----- INFORMATION

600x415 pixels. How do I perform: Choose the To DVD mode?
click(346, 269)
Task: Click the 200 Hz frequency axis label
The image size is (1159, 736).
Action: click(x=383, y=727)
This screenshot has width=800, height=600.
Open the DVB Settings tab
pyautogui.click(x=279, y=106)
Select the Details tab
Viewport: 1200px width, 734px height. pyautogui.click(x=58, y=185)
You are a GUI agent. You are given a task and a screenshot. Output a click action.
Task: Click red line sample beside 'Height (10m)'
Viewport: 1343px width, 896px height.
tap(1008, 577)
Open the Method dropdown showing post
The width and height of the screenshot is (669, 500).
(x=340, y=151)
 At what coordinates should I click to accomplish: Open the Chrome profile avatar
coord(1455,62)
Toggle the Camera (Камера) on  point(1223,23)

----------

For this exercise, give the entries above again with no difference at all.

**SOLUTION**:
600x415 pixels. How do I perform: Choose the To DVD mode?
click(346, 269)
Task: Click the 200 Hz frequency axis label
The image size is (1159, 736).
Action: click(x=383, y=727)
This screenshot has width=800, height=600.
Open the DVB Settings tab
pyautogui.click(x=279, y=106)
Select the Details tab
Viewport: 1200px width, 734px height. pyautogui.click(x=58, y=185)
You are a GUI agent. You are given a task and a screenshot. Output a click action.
Task: Click red line sample beside 'Height (10m)'
Viewport: 1343px width, 896px height.
tap(1008, 577)
Open the Method dropdown showing post
The width and height of the screenshot is (669, 500).
(x=340, y=151)
 At what coordinates should I click to accomplish: Open the Chrome profile avatar
coord(1455,62)
Toggle the Camera (Камера) on  point(1223,23)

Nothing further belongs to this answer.